* Required action:
Begin at the line containing "Task: Click the Images icon" in the entries below and end at the line containing "Open the Comments"; transcribe that range exactly and nothing outside it.

* Data to examine:
——
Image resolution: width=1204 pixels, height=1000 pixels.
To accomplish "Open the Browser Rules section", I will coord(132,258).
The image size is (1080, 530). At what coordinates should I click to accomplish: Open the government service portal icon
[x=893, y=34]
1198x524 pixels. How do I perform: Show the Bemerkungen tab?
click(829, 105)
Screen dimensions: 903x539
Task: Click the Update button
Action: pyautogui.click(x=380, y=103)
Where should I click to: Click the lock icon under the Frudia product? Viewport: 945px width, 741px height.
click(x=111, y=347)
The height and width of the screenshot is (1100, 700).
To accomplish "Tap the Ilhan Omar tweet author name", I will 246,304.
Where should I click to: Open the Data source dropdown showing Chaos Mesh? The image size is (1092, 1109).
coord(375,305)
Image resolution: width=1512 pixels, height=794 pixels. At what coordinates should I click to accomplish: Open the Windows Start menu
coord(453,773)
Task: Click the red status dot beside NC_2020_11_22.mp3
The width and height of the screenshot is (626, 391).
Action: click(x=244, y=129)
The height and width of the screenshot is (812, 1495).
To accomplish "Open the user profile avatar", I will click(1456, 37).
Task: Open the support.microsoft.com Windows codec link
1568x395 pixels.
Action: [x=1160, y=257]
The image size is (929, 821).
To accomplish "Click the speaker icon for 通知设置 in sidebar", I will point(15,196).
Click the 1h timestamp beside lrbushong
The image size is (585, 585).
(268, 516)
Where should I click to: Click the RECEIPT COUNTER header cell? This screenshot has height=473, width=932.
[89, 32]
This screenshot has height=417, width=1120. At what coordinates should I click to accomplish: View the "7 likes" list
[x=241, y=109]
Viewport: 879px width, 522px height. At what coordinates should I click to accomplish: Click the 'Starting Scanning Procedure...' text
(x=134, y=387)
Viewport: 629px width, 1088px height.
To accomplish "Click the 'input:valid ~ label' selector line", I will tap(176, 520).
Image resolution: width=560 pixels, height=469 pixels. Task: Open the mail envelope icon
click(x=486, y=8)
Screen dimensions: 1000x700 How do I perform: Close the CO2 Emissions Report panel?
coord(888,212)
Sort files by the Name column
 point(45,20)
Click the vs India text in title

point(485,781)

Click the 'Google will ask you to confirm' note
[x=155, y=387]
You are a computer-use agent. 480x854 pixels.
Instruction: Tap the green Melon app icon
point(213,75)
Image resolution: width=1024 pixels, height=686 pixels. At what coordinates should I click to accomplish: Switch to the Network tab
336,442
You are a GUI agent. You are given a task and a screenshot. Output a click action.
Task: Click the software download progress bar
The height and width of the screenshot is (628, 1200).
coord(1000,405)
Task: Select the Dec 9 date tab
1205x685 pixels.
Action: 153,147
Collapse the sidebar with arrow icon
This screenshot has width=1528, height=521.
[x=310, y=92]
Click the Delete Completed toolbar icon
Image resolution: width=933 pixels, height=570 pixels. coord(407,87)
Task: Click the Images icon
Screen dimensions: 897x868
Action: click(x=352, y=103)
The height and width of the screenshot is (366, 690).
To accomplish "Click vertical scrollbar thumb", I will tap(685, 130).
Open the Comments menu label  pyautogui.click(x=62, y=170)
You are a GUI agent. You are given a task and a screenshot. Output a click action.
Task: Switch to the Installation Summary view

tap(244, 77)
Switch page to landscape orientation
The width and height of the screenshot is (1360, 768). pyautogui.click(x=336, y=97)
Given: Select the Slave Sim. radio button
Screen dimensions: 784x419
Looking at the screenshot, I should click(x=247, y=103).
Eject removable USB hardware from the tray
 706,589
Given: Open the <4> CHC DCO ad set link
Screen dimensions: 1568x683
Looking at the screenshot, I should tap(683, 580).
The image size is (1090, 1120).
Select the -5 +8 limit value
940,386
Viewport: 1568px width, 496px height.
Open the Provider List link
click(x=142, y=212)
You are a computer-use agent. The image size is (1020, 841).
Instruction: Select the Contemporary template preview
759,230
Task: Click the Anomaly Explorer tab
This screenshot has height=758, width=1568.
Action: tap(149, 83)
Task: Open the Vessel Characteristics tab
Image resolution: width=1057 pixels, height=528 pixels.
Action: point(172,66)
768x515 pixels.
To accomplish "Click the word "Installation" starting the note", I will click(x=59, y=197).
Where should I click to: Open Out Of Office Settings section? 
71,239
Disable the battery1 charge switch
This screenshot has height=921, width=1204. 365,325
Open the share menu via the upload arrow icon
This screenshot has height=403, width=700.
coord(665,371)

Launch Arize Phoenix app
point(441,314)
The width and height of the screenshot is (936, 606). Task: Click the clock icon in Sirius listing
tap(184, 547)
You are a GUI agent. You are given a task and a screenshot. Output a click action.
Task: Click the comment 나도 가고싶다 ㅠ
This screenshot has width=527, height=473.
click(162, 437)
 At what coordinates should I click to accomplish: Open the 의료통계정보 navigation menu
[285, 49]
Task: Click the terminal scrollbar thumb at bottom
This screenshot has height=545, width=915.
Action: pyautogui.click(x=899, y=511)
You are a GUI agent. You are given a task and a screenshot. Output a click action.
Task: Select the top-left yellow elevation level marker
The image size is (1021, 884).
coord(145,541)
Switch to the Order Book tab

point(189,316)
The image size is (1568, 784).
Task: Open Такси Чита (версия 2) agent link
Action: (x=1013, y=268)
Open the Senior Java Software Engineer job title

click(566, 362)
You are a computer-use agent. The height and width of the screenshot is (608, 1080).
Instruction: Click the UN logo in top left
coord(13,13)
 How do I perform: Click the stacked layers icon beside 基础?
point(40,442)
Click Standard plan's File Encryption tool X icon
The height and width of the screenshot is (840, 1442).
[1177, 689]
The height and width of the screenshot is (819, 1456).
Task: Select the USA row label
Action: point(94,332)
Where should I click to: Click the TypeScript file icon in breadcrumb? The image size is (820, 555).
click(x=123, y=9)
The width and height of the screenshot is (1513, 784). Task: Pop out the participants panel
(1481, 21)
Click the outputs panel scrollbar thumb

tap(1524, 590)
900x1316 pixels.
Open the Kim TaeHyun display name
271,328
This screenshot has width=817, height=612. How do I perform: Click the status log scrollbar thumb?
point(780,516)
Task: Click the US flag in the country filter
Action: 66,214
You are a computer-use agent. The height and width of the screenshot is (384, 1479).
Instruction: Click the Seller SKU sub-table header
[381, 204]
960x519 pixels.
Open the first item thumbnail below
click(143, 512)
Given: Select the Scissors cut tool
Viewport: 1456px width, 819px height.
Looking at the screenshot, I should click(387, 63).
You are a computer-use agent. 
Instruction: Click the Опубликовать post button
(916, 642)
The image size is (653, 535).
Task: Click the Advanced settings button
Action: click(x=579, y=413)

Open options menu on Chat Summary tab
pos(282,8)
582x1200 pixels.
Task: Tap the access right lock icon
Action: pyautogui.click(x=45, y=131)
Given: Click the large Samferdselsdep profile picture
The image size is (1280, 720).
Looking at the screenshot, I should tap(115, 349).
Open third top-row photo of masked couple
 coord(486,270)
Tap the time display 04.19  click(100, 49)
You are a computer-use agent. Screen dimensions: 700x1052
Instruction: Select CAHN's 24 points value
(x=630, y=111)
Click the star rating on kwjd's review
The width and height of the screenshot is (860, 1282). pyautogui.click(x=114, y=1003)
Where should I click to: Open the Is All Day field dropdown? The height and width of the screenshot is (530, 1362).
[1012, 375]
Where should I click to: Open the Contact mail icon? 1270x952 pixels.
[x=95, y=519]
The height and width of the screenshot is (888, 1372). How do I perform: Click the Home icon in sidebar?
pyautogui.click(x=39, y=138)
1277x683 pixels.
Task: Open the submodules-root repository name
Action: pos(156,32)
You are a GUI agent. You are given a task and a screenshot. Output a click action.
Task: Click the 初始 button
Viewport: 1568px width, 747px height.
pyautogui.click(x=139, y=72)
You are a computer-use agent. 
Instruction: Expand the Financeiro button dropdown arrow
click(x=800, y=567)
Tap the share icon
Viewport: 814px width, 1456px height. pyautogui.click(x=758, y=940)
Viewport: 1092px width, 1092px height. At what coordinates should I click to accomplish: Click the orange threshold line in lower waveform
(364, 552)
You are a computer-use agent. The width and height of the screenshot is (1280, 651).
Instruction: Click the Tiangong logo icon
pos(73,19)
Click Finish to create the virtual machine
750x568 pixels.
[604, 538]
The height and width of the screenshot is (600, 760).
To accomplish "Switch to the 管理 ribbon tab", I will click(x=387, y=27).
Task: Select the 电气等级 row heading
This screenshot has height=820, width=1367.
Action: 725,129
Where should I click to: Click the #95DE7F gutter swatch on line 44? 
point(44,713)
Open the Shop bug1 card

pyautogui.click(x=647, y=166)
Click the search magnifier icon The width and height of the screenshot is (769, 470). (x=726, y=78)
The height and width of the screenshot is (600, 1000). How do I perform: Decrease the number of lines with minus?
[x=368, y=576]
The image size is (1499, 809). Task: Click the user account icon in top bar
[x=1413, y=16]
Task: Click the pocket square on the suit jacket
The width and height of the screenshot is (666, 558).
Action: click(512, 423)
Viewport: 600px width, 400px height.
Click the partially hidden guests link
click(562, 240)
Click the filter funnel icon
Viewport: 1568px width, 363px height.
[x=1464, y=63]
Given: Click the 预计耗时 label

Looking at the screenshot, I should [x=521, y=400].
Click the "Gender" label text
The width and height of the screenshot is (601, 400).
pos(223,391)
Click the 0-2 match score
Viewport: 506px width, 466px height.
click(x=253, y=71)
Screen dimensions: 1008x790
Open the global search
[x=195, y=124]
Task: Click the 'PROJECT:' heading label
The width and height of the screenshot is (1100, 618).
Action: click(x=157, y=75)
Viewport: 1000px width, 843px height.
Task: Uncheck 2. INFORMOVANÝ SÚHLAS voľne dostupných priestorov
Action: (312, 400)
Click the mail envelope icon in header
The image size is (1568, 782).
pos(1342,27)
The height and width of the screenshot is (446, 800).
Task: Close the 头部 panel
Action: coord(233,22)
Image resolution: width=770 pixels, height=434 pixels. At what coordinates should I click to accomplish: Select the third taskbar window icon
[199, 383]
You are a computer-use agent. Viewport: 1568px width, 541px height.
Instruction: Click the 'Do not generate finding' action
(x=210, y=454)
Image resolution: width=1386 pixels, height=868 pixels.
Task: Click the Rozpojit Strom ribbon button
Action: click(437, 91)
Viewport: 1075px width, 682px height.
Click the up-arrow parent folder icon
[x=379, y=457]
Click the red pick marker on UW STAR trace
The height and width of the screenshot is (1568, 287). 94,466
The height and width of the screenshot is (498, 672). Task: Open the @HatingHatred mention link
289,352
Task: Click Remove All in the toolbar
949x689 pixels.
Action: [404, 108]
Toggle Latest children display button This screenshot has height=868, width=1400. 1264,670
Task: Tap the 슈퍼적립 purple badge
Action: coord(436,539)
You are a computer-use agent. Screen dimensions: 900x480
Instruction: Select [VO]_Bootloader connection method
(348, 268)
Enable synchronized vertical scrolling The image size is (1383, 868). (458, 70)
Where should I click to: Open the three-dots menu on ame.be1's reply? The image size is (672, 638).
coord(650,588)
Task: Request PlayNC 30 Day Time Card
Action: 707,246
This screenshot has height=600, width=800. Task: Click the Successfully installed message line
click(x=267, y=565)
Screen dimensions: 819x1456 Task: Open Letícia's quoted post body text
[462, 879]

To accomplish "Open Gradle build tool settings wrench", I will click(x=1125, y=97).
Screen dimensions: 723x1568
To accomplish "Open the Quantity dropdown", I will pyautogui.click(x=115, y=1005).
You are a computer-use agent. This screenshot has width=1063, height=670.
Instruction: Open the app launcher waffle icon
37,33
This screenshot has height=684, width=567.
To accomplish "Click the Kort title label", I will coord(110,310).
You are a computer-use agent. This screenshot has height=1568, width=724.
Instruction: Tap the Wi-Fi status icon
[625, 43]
——
* Task answer:
Task: Click the Images icon
Screen dimensions: 897x868
Action: click(x=352, y=103)
The height and width of the screenshot is (366, 690).
To accomplish "Click vertical scrollbar thumb", I will tap(685, 130).
Open the Comments menu label  pyautogui.click(x=62, y=170)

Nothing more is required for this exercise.